Entries for locating words and elements

BEGIN

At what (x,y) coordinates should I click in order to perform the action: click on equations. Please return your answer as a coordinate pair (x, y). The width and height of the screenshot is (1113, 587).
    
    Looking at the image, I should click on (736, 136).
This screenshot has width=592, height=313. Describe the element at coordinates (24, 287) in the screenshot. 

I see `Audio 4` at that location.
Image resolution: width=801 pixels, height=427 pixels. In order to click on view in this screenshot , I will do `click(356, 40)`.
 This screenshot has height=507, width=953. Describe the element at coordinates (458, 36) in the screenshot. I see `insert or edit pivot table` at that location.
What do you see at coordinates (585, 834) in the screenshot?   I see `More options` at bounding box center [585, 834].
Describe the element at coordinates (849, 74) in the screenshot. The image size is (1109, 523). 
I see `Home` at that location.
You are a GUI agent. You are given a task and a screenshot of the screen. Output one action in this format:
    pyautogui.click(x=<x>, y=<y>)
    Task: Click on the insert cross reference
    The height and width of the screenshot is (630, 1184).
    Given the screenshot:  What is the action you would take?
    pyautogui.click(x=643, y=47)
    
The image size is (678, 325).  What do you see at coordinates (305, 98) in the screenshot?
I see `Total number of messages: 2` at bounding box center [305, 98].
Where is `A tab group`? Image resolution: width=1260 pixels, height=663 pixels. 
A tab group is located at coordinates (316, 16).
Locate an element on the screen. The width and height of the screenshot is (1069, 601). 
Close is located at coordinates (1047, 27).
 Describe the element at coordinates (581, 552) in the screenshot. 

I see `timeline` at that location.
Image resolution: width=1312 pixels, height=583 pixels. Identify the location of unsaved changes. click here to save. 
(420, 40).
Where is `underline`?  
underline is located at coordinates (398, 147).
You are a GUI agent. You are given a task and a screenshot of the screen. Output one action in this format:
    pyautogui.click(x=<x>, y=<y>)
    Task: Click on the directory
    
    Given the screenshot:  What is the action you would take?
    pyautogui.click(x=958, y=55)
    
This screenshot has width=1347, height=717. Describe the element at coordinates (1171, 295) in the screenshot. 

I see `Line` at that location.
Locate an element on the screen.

END

**Description of the task**
Locate every line in the material above that contains the string "Describe", and copy each of those lines. Case counts.

**Exercise solution**
This screenshot has width=592, height=313. Describe the element at coordinates (24, 287) in the screenshot. 
 This screenshot has height=507, width=953. Describe the element at coordinates (458, 36) in the screenshot. I see `insert or edit pivot table` at that location.
Describe the element at coordinates (849, 74) in the screenshot. The image size is (1109, 523). 
 Describe the element at coordinates (581, 552) in the screenshot. 
This screenshot has width=1347, height=717. Describe the element at coordinates (1171, 295) in the screenshot. 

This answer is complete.